La scelta di dedicarsi completamente alla pittura sarà lunga e difficile. Dopo un periodo di otto anni in cui l’artista si dedica all’attività di famiglia e ai viaggi, intorno al 1942 il suo interesse per la pittura si riaccende. Grazie all’incontro con Jean Paulhan, che lo introduce all’intellighenzia dei pittori e scrittori Parigini, espone per la prima volta nel 1944 presso la Galerie René Drouin. Inizia in quegli anni il suo interesse verso l’Art Brut, da lui teorizzata e introdotta, che lo porta a fondare nel 1948 la Compagnie de l’Art Brut. Si tratta di un’arte primitiva, ingenua, spontanea, priva di imposizioni culturali, prodotta dai bambini o dai malati mentali. Tra gli anni Quaranta e Cinquanta il maestro francese si dedica con attenzione e interesse ai disegni infantili per poi approfondire le sue ricerche sulla materia grezza che lo porteranno a realizzare intorno al 1958 la serie di litografie Les Phénomenènes (completate nel 1962). A partire dagli anni Sessanta il suo stile si trasforma introducendo nelle sue opere immagini cariche di dettagli e sovrapposte che giocano con la percezione dell’osservatore. E dopo aver aperto uno studio a Parigi che documenta tutto la sua opera, inizia a lavorare alla serie Paris Circus.

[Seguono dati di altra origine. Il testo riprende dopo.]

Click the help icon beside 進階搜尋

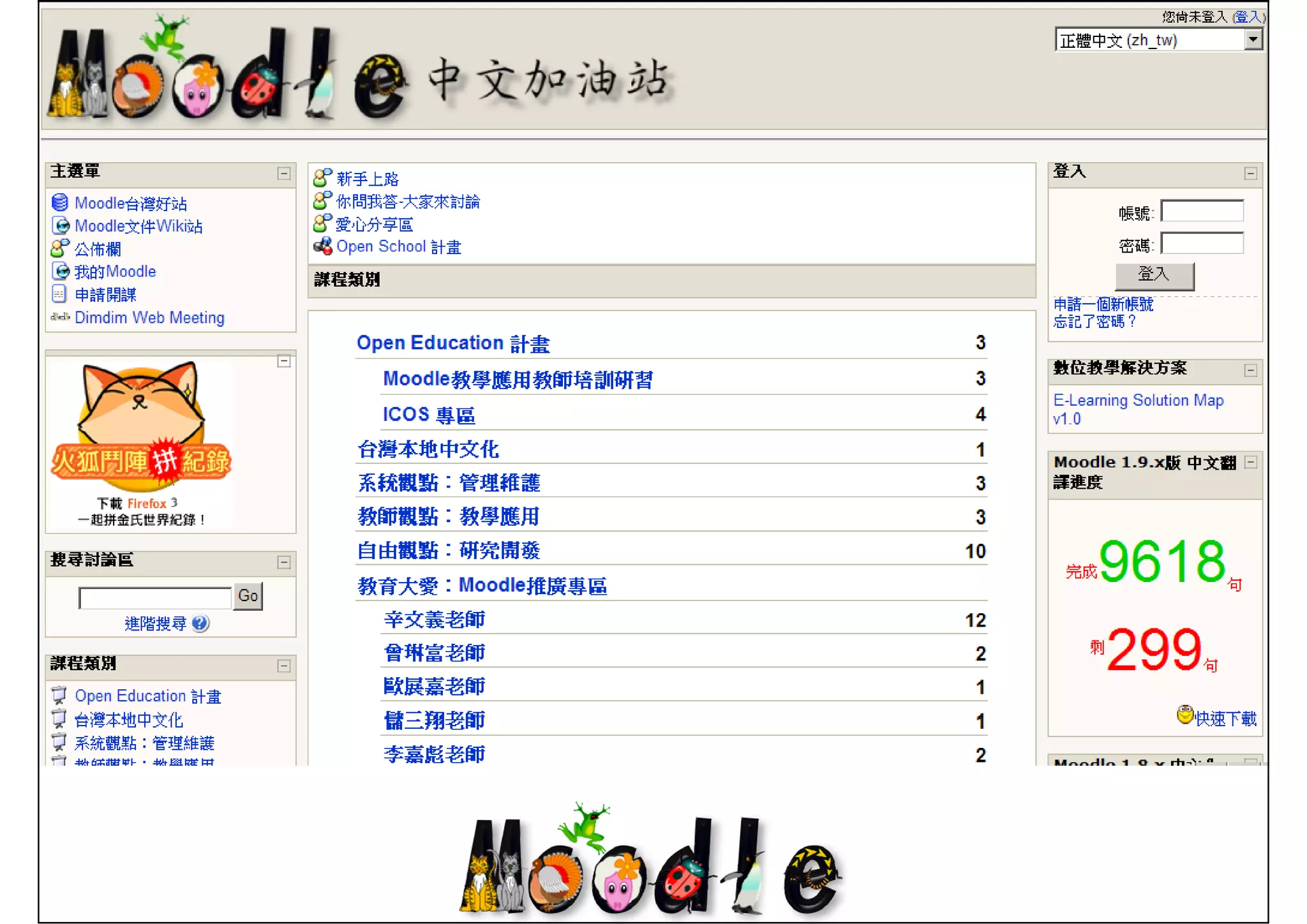click(x=200, y=623)
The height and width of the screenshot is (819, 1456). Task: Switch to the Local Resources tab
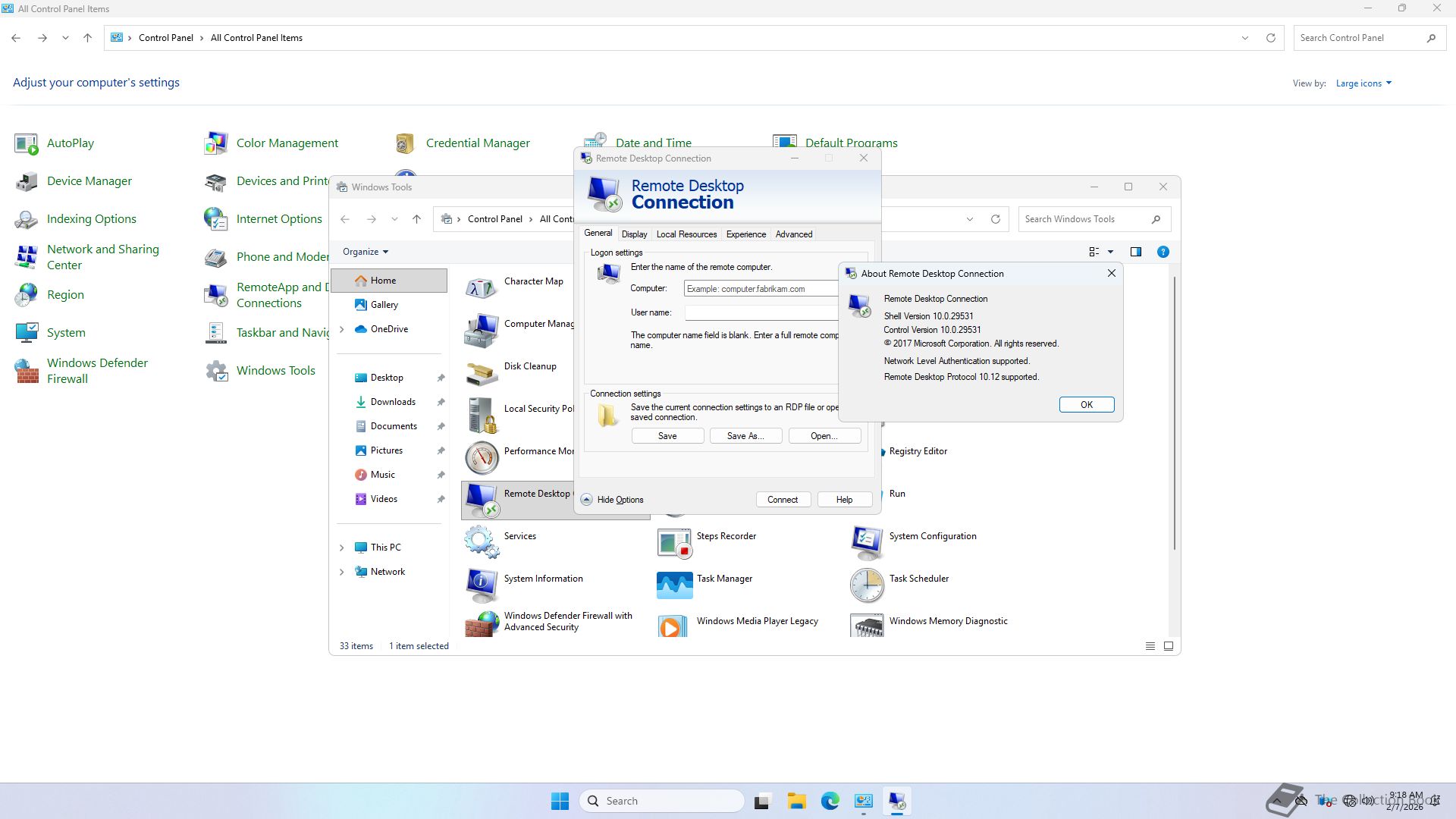coord(686,234)
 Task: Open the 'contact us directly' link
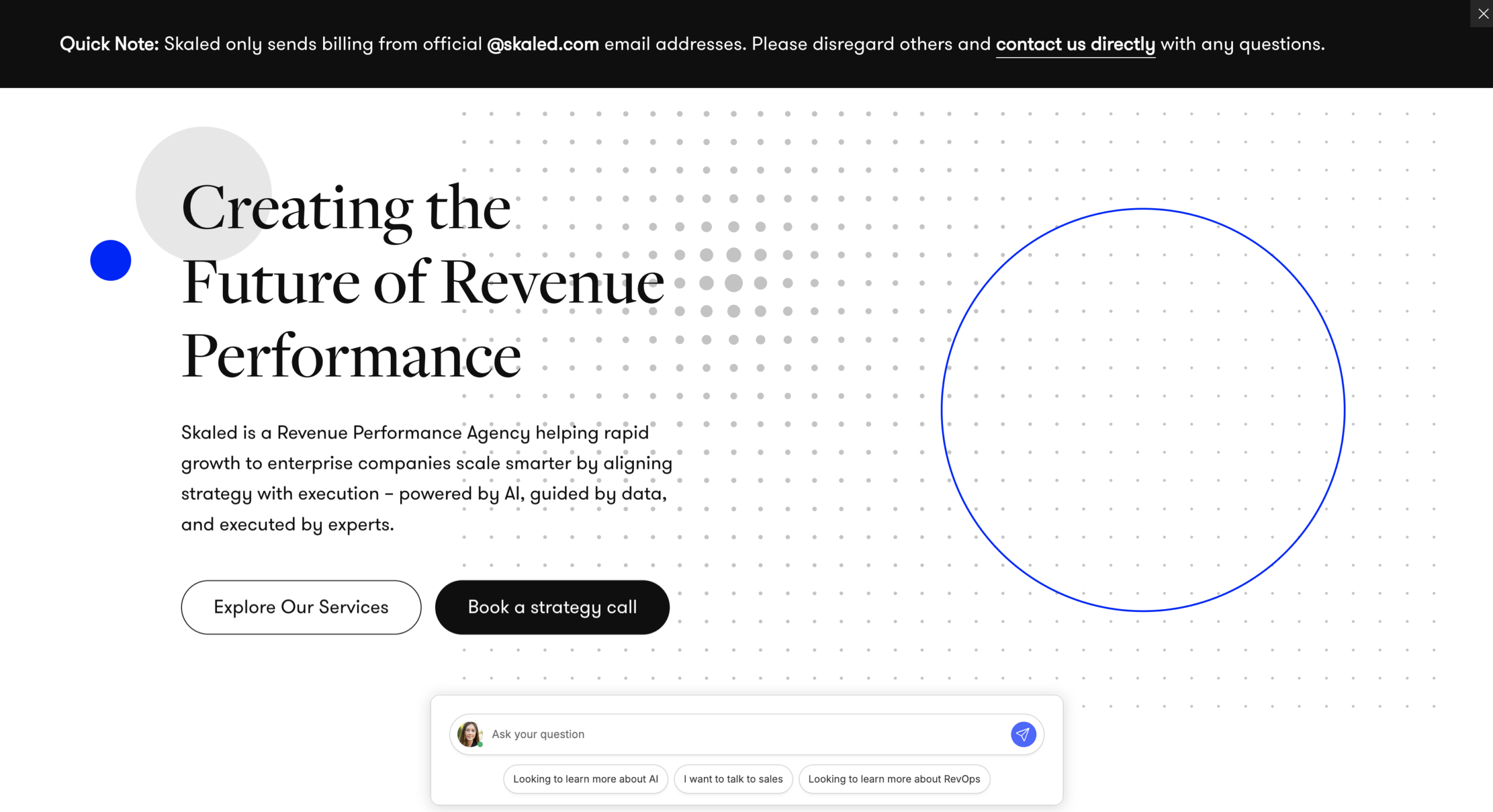pyautogui.click(x=1075, y=44)
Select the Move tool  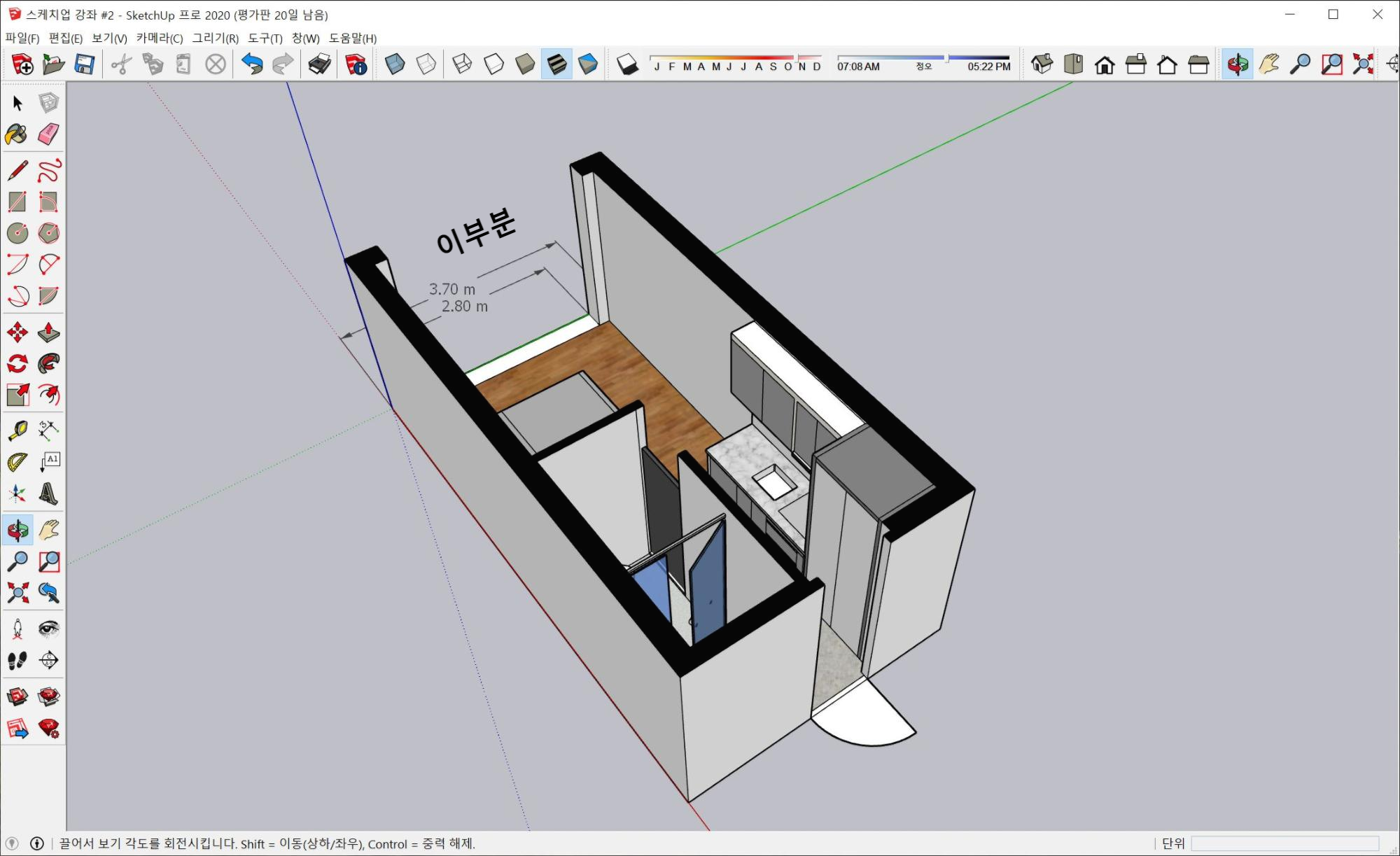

Nel 1971 realizza i suoi primi oggetti scenici, i Praticables. Sono questi gli anni in cui si dedica alla scultura, alla scenografia e alle architetture ambientali, inaugurando a New York Il gruppo dei quattro alberi. Nel 1981, sei anni dopo la nascita della Fondazione Dubuffet, il Guggenheim di New York e il Centre Georges Pompidou di Parigi gli dedicano due grandi mostre in occasione del suo ottantesimo compleanno.

Dopo aver scritto la sua biografia, Biographie au pas de course, in soli tre mesi, muore a Parigi il 12 maggio del 1985.